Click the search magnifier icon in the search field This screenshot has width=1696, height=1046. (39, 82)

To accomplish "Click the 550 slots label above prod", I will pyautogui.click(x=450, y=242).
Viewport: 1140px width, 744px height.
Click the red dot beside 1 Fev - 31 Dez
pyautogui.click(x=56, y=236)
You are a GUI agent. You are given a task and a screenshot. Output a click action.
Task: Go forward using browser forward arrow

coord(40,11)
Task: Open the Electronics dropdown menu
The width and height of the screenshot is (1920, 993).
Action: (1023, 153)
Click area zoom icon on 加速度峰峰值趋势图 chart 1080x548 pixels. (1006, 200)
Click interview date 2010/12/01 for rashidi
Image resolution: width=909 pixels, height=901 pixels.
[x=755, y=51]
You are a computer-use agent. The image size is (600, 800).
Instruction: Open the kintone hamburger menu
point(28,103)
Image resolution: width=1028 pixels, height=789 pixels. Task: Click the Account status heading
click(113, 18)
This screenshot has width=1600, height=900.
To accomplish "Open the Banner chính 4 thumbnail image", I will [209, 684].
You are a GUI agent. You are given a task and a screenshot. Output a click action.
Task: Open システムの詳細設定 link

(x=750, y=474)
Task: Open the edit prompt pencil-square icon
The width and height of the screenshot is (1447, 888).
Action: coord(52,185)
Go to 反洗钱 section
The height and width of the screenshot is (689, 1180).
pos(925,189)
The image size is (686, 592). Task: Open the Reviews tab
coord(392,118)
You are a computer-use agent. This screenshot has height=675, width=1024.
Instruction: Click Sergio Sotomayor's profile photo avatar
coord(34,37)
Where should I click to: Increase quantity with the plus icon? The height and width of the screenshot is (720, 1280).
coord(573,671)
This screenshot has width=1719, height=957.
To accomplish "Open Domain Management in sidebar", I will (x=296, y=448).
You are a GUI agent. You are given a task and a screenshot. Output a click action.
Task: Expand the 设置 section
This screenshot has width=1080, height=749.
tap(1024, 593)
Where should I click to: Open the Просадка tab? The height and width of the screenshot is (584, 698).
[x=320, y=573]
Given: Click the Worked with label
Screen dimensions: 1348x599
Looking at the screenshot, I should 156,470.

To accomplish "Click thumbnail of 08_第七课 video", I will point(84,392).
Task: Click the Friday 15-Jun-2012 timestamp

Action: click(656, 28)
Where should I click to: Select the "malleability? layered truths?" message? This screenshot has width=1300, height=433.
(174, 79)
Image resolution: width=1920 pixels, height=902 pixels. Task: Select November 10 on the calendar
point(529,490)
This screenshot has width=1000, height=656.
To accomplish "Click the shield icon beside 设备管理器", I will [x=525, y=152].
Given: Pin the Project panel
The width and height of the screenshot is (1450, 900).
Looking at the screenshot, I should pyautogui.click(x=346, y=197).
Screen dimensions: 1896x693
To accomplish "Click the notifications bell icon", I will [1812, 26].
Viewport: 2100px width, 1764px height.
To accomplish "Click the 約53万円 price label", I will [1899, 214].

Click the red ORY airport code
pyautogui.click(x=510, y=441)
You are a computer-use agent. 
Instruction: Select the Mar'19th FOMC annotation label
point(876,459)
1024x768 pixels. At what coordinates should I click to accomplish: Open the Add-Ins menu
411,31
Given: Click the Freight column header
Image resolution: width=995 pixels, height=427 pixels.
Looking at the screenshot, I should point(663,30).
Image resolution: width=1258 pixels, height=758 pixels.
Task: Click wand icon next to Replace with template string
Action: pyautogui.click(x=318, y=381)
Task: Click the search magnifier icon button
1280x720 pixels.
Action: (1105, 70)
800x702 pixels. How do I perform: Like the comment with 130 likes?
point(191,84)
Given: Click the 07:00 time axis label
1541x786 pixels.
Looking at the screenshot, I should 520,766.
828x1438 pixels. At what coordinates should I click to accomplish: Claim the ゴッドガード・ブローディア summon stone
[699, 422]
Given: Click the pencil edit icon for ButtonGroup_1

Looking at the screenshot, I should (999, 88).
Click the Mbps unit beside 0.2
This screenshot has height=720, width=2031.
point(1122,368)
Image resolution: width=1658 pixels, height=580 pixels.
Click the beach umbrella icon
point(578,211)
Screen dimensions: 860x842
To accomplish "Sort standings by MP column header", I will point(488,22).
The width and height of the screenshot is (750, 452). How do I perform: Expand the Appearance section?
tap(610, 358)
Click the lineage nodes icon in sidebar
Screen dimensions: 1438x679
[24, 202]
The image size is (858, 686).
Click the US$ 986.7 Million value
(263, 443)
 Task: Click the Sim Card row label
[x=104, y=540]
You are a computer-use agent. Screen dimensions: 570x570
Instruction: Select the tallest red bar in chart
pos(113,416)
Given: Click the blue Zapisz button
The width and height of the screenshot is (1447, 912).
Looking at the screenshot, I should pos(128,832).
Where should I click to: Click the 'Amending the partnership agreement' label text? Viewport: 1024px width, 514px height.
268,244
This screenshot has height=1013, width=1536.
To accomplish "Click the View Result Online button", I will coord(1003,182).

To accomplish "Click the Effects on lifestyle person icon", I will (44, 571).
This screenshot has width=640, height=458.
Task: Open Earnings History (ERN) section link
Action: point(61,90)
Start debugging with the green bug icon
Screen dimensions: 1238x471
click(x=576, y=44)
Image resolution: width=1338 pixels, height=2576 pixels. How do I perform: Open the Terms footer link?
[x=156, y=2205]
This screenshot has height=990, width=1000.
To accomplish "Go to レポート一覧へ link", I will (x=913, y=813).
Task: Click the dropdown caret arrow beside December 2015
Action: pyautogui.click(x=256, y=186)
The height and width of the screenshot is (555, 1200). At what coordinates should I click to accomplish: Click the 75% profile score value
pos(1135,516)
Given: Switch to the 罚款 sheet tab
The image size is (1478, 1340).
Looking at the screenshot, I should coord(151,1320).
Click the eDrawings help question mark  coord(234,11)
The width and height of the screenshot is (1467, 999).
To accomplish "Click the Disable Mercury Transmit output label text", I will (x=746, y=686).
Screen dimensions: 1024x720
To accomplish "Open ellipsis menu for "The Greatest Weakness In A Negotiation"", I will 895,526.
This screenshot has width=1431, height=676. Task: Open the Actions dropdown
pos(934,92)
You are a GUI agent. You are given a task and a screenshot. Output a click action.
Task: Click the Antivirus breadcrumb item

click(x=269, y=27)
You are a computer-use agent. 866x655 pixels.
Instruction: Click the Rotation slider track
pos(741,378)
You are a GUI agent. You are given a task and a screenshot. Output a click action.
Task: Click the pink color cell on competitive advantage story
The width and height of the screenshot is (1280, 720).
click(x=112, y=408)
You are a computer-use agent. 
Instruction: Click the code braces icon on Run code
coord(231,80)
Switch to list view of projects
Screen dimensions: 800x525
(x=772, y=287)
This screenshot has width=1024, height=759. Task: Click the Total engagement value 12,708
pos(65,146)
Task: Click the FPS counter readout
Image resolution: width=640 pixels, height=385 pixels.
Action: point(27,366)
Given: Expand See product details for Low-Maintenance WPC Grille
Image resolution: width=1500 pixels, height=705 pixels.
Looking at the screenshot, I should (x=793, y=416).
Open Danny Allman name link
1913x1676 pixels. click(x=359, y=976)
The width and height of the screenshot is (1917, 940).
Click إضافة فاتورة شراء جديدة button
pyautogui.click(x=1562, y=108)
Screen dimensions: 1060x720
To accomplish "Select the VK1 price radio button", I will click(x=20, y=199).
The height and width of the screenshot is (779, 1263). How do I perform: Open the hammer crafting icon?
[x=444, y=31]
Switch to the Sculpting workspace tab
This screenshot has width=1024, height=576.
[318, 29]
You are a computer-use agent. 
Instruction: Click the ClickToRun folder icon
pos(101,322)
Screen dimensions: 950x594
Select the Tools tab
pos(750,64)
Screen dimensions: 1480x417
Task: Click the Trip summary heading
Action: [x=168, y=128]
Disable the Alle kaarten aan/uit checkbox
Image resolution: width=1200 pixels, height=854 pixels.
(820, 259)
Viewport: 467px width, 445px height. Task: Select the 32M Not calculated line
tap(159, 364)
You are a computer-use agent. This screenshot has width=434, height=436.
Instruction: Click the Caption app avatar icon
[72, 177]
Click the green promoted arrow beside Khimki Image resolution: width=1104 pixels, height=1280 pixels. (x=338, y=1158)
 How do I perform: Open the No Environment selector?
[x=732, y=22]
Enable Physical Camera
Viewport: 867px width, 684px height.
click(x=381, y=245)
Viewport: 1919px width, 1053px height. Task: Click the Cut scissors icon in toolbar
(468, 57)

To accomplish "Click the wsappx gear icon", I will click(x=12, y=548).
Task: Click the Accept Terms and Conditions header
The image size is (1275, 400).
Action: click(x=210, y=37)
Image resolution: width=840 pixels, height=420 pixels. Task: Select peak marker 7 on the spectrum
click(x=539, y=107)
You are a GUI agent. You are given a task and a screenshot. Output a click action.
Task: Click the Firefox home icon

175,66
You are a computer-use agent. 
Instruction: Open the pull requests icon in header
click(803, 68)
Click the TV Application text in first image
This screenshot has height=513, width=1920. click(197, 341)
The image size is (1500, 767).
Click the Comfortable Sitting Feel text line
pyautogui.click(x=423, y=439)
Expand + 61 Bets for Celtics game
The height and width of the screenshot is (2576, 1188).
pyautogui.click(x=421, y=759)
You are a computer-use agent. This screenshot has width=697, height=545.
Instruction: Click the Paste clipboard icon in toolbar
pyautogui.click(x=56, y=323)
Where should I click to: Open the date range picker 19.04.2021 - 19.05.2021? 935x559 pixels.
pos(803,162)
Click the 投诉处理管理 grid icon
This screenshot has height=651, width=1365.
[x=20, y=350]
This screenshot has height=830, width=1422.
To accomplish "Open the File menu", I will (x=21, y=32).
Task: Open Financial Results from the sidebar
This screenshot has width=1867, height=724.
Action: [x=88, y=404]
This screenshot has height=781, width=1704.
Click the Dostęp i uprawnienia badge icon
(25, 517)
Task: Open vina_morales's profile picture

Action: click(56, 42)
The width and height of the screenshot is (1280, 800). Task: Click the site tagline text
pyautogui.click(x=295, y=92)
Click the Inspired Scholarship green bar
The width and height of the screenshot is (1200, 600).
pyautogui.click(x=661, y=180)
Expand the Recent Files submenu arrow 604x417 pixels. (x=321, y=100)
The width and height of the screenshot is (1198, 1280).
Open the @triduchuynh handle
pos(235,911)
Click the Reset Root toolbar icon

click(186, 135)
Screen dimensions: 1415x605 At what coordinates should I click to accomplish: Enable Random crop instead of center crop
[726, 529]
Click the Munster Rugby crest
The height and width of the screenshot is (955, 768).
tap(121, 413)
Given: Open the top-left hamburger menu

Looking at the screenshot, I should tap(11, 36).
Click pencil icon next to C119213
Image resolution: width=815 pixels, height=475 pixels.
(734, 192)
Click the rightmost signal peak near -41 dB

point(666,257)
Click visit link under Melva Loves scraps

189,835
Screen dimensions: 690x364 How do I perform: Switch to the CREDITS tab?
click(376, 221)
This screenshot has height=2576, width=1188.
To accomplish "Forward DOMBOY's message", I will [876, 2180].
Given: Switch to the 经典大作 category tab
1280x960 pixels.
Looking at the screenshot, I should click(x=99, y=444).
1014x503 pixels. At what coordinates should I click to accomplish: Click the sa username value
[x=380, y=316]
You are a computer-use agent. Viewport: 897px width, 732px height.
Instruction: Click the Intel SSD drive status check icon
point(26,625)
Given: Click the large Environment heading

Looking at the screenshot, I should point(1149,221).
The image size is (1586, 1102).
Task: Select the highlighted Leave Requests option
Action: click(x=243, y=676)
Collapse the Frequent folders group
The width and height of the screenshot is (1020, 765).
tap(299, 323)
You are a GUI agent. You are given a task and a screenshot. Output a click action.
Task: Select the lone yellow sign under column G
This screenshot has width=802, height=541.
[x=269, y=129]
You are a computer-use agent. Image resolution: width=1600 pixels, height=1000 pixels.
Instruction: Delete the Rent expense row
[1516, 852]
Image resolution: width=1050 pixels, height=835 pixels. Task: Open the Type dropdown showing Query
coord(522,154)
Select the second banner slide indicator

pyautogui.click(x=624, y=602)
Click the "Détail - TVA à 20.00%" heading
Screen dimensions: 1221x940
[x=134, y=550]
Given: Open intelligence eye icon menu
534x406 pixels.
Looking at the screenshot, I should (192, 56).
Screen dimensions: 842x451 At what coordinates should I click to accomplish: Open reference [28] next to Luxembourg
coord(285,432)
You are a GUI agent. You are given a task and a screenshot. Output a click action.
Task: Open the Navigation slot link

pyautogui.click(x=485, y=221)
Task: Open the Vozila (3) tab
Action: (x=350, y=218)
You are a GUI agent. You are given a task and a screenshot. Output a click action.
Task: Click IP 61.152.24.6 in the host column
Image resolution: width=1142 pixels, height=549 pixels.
______
Once you reach the line containing "This screenshot has width=1719, height=957.", include it and stop; until then, reproduce each line of the listing from its start exactly.

## Response area
Click the search magnifier icon in the search field This screenshot has width=1696, height=1046. (39, 82)

To accomplish "Click the 550 slots label above prod", I will pyautogui.click(x=450, y=242).
Viewport: 1140px width, 744px height.
Click the red dot beside 1 Fev - 31 Dez
pyautogui.click(x=56, y=236)
You are a GUI agent. You are given a task and a screenshot. Output a click action.
Task: Go forward using browser forward arrow

coord(40,11)
Task: Open the Electronics dropdown menu
The width and height of the screenshot is (1920, 993).
Action: (1023, 153)
Click area zoom icon on 加速度峰峰值趋势图 chart 1080x548 pixels. (1006, 200)
Click interview date 2010/12/01 for rashidi
Image resolution: width=909 pixels, height=901 pixels.
[x=755, y=51]
You are a computer-use agent. The image size is (600, 800).
Instruction: Open the kintone hamburger menu
point(28,103)
Image resolution: width=1028 pixels, height=789 pixels. Task: Click the Account status heading
click(113, 18)
This screenshot has width=1600, height=900.
To accomplish "Open the Banner chính 4 thumbnail image", I will [209, 684].
You are a GUI agent. You are given a task and a screenshot. Output a click action.
Task: Open システムの詳細設定 link

(x=750, y=474)
Task: Open the edit prompt pencil-square icon
The width and height of the screenshot is (1447, 888).
Action: coord(52,185)
Go to 反洗钱 section
The height and width of the screenshot is (689, 1180).
pos(925,189)
The image size is (686, 592). Task: Open the Reviews tab
coord(392,118)
You are a computer-use agent. This screenshot has height=675, width=1024.
Instruction: Click Sergio Sotomayor's profile photo avatar
coord(34,37)
Where should I click to: Increase quantity with the plus icon? The height and width of the screenshot is (720, 1280).
coord(573,671)
This screenshot has width=1719, height=957.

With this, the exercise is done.